Data rows »
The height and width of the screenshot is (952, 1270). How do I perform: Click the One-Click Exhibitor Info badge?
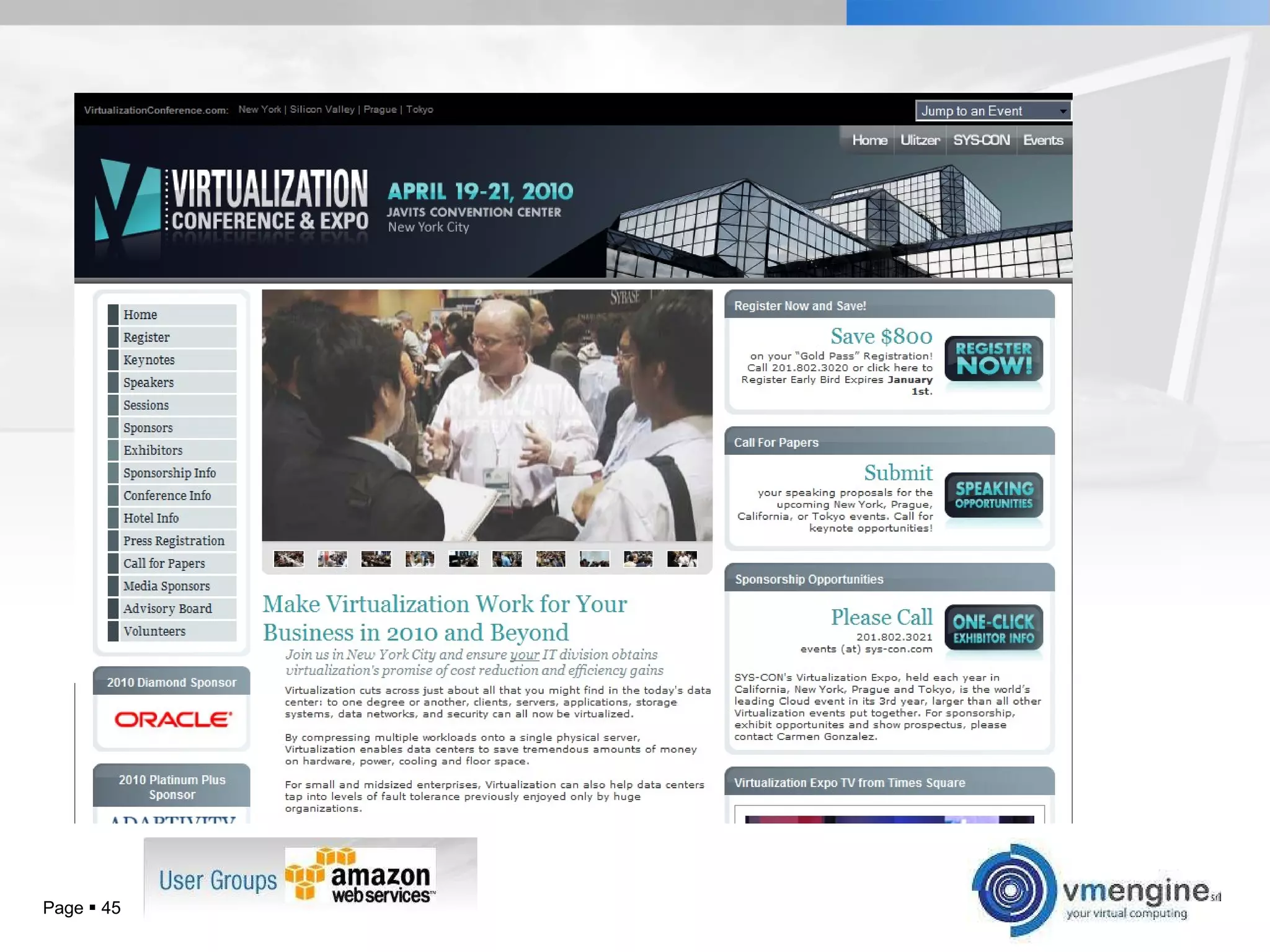click(x=993, y=628)
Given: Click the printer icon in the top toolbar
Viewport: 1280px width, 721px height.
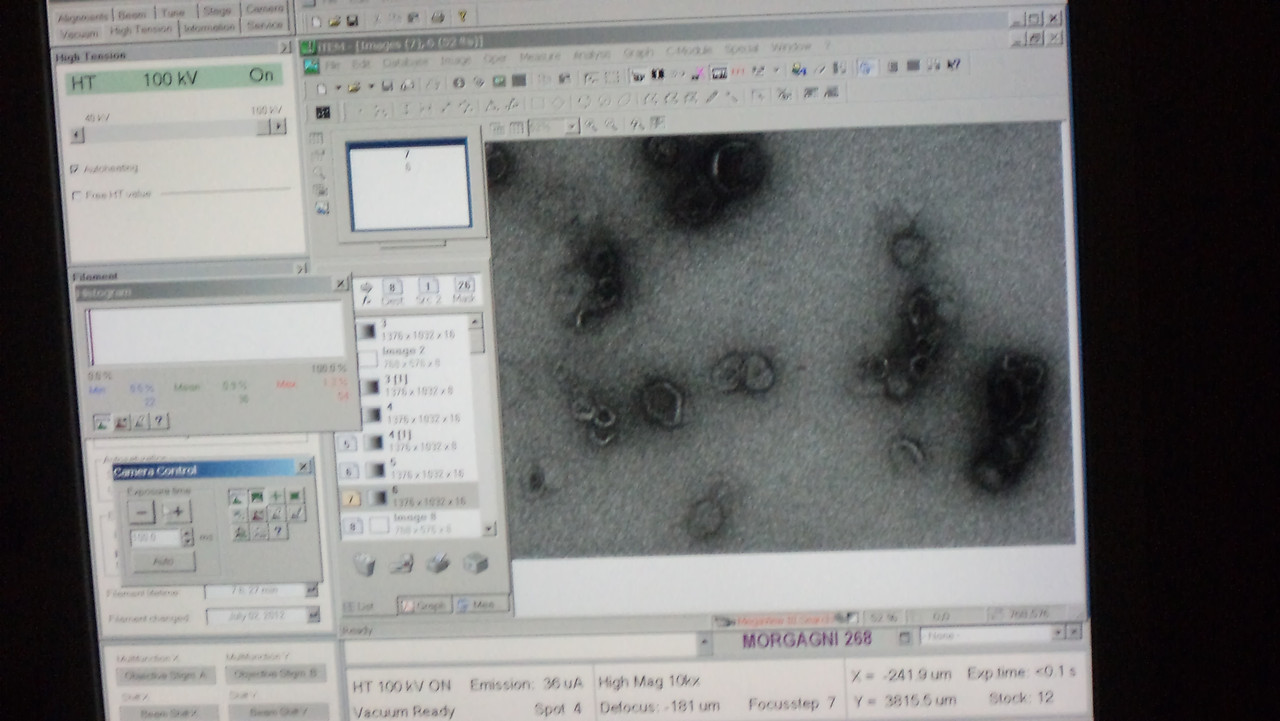Looking at the screenshot, I should click(437, 18).
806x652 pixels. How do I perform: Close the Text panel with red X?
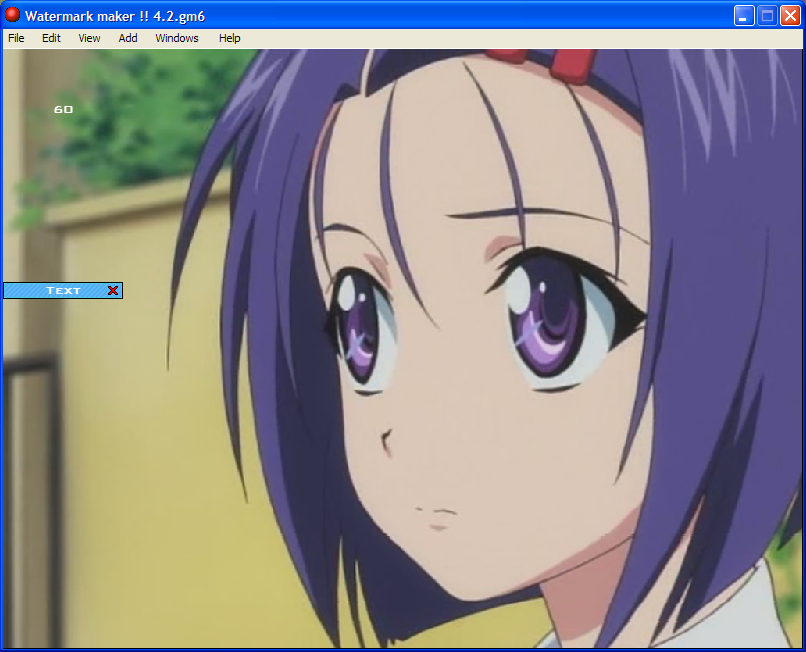coord(113,291)

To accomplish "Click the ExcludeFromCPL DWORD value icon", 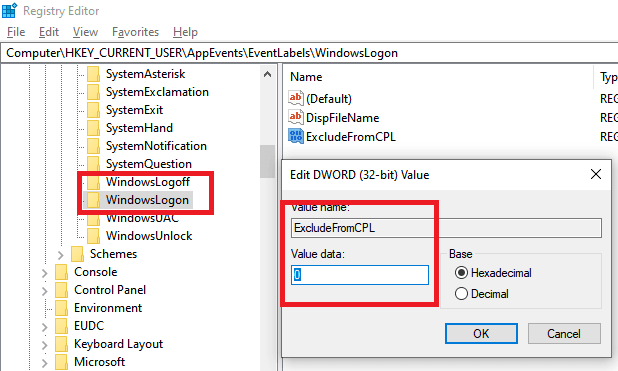I will pyautogui.click(x=296, y=136).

Written task » State how many lines in the rows above contain the word "height". Reply with the number only.

Task result » 2